§ Recorded information:
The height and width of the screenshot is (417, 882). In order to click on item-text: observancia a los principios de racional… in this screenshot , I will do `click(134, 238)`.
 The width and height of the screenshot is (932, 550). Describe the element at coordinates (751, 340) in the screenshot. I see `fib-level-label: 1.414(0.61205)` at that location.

* * *

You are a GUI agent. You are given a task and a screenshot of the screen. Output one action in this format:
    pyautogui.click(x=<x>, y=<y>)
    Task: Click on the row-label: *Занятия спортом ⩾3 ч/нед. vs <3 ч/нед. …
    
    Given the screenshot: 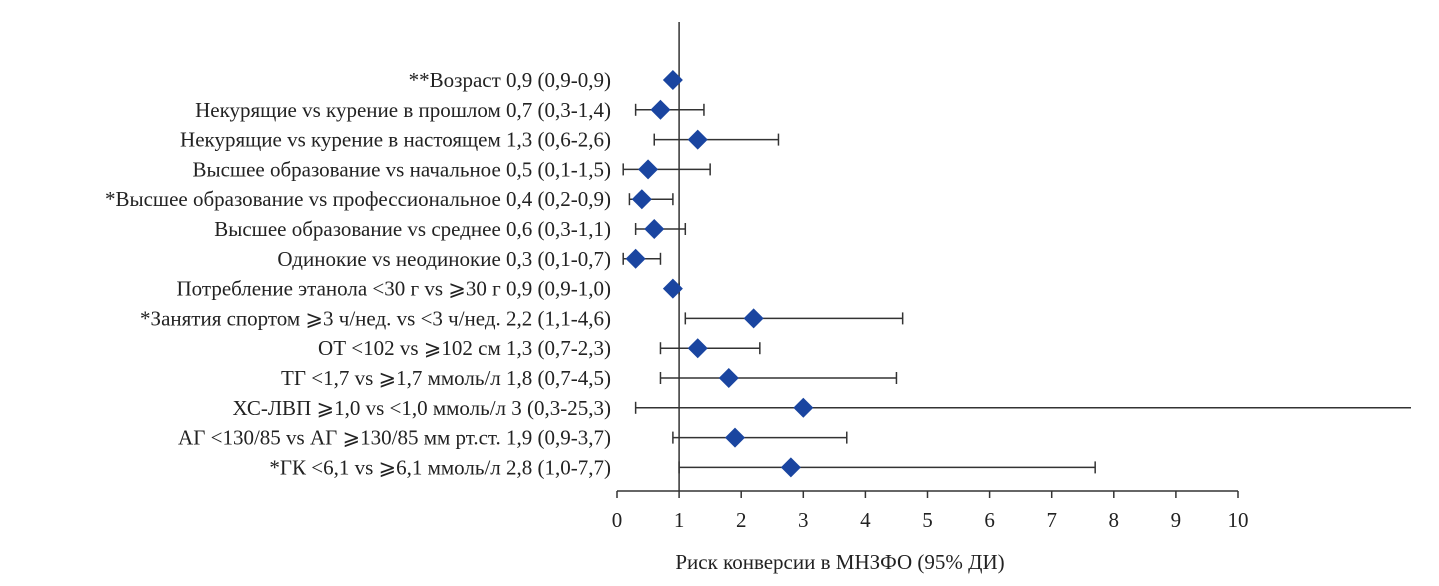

§ Work item:
Report each line in the records that contains the string "label".

§ Task answer:
 The width and height of the screenshot is (932, 550). Describe the element at coordinates (751, 340) in the screenshot. I see `fib-level-label: 1.414(0.61205)` at that location.
    Task: Click on the row-label: *Занятия спортом ⩾3 ч/нед. vs <3 ч/нед. …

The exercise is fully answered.